Sehnsucht. Isn’t that a great word?! There’s something kind of soft and gentle and feminine about the first syllable, and that last syllable sounds like something a salty-tongued handyman might shout as he crushes his thumb with a misplaced hammer. It sounds like what it is, really – sweet and painful.
My friend, Charly, introduced me to the word “sehnsucht” for the first time yesterday. I was trying to describe how I was feeling – I said I wasn’t feeling sad, exactly, but that it seemed like lately life has become one long series of good-byes – of loss and separation and endings. I said that I wish I could be with all those people I love – those who have passed on, and those who live far away. I wish I could go on one more hike with Moz and Dad. Visit with Aunt Junie and cousin Julie and cousin Skip again, hear Grandma play the piano, give real hugs to all my friends and family scattered around the globe, and feel their hugs back. And this is when Charly gifted me with the word – “sehnsucht.” Here’s part of what Wikipedia says about “sehnsucht”: “It has been referred to as ‘life’s longings’; or an individual’s search for happiness while coping with the reality of unattainable wishes. Such feelings are usually profound, and tend to be accompanied by both positive and negative feelings.”
Haven’t we all felt these yearnings for… I don’t know… something more? Not for more material stuff, but for more heart-stuff – more understanding maybe, or more patience or wisdom or kindness or love?
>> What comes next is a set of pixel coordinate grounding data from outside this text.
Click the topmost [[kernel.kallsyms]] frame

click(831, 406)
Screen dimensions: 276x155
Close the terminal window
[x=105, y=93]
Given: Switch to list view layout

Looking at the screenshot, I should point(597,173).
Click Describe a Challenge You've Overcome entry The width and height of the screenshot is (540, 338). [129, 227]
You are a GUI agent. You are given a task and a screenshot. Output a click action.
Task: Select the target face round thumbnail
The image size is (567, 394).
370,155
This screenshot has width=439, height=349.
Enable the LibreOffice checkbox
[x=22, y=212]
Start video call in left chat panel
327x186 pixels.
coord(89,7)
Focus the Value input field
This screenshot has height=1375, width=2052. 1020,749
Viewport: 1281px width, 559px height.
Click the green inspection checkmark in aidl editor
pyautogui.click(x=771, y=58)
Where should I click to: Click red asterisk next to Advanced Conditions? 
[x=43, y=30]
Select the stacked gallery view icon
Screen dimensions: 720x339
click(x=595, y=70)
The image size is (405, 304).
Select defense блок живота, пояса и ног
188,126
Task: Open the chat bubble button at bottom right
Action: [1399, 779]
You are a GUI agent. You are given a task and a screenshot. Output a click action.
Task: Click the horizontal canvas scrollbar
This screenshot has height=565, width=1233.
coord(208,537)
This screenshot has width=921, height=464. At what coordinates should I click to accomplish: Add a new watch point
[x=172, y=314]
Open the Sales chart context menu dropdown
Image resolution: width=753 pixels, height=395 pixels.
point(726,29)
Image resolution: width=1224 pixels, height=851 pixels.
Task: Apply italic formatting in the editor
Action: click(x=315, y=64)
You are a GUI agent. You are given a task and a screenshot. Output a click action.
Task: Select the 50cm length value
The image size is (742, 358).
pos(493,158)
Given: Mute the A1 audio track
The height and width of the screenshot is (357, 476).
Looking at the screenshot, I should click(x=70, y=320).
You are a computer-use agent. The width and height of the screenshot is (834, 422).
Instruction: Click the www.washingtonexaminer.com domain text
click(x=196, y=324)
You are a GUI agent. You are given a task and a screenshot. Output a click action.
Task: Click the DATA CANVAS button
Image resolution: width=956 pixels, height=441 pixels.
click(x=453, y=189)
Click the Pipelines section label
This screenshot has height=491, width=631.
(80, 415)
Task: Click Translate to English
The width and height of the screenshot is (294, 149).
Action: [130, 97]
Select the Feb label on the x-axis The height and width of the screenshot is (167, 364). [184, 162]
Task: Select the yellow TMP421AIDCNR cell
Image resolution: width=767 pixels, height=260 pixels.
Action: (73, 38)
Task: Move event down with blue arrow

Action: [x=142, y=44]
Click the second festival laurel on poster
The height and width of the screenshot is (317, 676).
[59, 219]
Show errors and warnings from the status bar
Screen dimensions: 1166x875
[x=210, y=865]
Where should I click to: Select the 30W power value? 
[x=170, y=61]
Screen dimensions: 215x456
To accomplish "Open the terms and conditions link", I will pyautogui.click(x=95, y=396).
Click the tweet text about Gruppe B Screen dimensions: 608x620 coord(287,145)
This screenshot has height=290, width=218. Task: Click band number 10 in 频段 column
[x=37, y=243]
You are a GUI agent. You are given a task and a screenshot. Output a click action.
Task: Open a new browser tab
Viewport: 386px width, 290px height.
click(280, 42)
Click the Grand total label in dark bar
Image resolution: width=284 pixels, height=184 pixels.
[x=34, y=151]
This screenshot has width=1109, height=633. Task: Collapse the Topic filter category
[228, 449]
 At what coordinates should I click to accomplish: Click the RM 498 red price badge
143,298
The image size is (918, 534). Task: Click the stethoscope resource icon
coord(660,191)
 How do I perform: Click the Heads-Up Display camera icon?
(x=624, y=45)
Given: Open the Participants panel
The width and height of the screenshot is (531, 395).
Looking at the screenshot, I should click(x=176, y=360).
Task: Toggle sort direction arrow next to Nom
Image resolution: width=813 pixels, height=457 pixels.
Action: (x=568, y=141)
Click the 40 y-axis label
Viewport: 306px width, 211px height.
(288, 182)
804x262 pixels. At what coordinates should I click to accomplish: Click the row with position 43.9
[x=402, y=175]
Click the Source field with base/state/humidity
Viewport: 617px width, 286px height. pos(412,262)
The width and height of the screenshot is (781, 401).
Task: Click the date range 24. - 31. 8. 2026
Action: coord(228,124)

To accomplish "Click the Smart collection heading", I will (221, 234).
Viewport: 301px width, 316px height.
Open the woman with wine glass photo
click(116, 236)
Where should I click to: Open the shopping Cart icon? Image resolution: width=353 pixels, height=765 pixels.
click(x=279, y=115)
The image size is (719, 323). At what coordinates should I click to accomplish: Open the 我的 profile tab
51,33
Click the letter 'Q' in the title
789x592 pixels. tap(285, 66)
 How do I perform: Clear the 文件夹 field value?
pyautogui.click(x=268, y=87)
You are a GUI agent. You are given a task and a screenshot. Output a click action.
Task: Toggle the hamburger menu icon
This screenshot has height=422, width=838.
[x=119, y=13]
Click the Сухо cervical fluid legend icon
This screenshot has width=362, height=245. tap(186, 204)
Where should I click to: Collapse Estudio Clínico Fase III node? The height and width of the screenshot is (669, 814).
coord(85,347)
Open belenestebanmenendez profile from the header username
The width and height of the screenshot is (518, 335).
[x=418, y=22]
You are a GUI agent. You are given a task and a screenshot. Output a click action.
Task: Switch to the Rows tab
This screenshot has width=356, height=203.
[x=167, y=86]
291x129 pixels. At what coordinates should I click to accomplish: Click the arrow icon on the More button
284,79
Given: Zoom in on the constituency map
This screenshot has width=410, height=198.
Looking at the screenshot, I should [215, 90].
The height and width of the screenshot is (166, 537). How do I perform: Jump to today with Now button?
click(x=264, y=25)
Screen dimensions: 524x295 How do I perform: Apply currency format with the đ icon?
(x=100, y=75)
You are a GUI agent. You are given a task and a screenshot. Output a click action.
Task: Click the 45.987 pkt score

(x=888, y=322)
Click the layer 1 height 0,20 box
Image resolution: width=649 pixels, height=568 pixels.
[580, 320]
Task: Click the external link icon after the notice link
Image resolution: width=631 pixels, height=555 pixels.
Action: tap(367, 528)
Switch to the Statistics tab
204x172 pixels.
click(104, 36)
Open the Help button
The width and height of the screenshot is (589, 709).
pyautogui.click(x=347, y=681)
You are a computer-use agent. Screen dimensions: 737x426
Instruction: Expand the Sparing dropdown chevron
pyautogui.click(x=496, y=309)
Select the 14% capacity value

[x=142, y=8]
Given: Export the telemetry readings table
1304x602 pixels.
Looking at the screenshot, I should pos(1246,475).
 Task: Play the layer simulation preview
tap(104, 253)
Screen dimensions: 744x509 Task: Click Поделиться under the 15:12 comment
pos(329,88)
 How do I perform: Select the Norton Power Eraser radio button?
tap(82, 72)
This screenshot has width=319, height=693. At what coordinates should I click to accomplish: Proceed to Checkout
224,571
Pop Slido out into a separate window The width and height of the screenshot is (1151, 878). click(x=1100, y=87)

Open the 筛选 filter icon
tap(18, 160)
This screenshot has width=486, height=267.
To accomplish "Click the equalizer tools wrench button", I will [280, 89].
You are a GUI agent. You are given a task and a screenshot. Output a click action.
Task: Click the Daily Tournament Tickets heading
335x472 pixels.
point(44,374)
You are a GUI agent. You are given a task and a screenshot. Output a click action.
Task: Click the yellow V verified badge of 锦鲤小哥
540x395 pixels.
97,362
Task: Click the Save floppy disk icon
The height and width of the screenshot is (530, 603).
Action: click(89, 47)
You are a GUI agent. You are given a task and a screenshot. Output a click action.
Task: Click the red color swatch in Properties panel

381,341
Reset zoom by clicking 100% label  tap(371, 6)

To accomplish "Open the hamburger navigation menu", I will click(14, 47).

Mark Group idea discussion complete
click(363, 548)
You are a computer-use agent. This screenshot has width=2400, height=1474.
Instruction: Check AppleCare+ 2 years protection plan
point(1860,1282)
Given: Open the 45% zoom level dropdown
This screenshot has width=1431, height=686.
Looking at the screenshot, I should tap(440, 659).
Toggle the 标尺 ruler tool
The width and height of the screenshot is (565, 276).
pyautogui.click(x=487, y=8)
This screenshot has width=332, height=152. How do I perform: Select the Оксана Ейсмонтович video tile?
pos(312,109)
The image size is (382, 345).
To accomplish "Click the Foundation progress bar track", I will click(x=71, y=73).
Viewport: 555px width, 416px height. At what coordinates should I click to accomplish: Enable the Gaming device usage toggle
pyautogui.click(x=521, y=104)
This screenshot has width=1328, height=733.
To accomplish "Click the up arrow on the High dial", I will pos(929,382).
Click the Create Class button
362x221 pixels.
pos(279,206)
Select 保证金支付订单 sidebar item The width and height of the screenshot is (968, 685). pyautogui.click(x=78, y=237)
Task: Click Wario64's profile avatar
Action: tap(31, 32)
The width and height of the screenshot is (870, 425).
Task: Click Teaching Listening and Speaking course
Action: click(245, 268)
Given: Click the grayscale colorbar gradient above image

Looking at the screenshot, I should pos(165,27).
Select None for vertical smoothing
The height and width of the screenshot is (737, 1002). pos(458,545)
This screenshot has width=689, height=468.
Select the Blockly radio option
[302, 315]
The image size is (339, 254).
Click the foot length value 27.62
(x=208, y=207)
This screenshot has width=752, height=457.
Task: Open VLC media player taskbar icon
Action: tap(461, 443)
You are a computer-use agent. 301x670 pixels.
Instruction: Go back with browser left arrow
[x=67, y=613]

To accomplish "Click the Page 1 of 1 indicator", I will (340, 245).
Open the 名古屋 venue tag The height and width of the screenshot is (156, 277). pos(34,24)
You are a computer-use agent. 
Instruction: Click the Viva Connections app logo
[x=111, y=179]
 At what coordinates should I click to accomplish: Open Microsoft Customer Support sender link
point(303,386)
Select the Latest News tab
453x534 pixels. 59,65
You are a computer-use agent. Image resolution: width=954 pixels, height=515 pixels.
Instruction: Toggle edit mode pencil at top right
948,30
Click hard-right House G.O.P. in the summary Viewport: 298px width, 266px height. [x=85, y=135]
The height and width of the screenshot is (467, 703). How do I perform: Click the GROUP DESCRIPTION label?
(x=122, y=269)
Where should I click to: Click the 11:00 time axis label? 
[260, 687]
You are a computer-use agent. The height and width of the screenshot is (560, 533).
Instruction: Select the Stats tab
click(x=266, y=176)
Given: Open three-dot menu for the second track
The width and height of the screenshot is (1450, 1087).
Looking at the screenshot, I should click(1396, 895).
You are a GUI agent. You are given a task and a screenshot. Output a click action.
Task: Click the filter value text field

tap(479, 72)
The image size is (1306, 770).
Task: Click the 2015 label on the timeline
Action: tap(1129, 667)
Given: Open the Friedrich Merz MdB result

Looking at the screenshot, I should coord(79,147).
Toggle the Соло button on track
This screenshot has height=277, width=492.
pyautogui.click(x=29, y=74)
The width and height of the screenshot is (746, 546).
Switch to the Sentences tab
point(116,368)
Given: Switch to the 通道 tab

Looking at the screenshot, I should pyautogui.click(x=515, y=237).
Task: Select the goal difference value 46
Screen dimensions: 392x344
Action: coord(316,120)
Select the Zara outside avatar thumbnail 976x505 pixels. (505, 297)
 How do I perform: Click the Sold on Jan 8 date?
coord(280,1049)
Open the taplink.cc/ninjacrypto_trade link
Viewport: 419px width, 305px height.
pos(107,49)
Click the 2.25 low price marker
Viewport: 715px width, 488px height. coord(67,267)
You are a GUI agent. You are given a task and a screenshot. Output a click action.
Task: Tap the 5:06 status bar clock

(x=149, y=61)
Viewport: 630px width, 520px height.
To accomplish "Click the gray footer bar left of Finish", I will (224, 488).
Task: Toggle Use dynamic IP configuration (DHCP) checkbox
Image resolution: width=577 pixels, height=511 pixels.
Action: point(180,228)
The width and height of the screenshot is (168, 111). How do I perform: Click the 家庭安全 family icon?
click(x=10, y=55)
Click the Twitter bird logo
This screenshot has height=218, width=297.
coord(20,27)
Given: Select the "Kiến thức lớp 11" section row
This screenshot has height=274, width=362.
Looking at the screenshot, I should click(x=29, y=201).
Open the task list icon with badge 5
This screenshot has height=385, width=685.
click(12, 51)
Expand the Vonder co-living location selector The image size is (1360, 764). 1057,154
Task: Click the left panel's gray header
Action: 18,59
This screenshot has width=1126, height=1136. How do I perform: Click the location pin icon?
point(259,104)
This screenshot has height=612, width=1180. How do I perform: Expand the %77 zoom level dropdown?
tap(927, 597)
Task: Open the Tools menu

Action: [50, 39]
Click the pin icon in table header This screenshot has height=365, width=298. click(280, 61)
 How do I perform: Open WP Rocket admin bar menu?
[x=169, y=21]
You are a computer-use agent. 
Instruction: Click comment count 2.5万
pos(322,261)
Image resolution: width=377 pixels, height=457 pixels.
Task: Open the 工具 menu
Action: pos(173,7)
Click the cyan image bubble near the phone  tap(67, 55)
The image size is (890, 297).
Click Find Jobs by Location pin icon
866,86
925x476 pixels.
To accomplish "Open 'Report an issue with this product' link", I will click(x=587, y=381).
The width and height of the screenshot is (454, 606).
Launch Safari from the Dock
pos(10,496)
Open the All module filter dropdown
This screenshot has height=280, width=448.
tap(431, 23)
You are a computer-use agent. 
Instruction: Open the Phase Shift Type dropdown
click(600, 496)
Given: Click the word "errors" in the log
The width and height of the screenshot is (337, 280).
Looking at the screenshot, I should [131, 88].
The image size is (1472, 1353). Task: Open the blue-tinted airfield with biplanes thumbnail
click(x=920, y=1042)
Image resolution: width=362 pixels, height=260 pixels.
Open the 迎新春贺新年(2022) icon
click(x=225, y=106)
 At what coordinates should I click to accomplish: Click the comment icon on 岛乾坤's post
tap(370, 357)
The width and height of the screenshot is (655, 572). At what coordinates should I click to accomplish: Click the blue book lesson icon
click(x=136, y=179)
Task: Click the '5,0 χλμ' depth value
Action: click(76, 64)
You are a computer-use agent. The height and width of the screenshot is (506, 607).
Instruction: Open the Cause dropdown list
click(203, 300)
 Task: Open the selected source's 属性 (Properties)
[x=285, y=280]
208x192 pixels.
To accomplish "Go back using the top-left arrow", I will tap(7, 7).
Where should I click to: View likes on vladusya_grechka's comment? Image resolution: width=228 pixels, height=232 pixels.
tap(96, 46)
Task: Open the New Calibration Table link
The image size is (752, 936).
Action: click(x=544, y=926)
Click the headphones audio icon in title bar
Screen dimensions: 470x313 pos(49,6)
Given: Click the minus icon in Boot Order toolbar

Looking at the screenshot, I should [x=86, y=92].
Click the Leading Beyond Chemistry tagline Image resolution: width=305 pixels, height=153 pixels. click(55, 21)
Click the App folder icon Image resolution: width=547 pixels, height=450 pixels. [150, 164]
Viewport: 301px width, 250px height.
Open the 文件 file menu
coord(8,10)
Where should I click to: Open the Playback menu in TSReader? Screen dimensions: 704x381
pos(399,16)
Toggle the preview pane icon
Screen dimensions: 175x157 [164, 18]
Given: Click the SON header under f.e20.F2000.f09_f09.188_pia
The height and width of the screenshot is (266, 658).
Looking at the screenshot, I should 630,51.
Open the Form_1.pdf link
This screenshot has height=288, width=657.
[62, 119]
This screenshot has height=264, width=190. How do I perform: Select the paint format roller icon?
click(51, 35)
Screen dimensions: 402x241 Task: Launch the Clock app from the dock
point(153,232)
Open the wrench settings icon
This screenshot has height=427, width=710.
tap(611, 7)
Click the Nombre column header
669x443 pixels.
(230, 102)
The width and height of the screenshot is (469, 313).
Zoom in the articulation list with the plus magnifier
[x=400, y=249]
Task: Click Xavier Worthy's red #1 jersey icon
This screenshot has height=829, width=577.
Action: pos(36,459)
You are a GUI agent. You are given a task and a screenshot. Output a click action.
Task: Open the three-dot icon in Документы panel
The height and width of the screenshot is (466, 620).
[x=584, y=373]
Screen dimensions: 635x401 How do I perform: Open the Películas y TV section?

Maybe these yearnings have a purpose. Maybe they are a part of what gives us empathy for our fellow beings. Maybe they help impel us towards “peace on earth” and “good will to man” – towards generosity and compassion and honesty. Maybe they help us grow and rise higher in our understanding of “God” – of Life, Truth, and Love.
And if that’s true, then bring on the “sehnsucht”!
photo by Karen Molenaar Terrell
Passages from Science and Health with Key to the Scriptures, by Mary Baker Eddy –
Higher enjoyments alone can satisfy the cravings of immortal man.
Finite man cannot be the image and likeness of the infinite God. A mortal, corporeal, or finite conception of God cannot embrace the glories of limitless, incorporeal Life and Love. Hence the unsatisfied human craving for something better, higher, holier, than is afforded by a material belief in a physical God and man.
Simply asking that we may love God will never make us love Him; but the longing to be better and holier, expressed in daily watchfulness and in striving to assimilate more of the divine character, will mould and fashion us anew, until we awake in His likeness.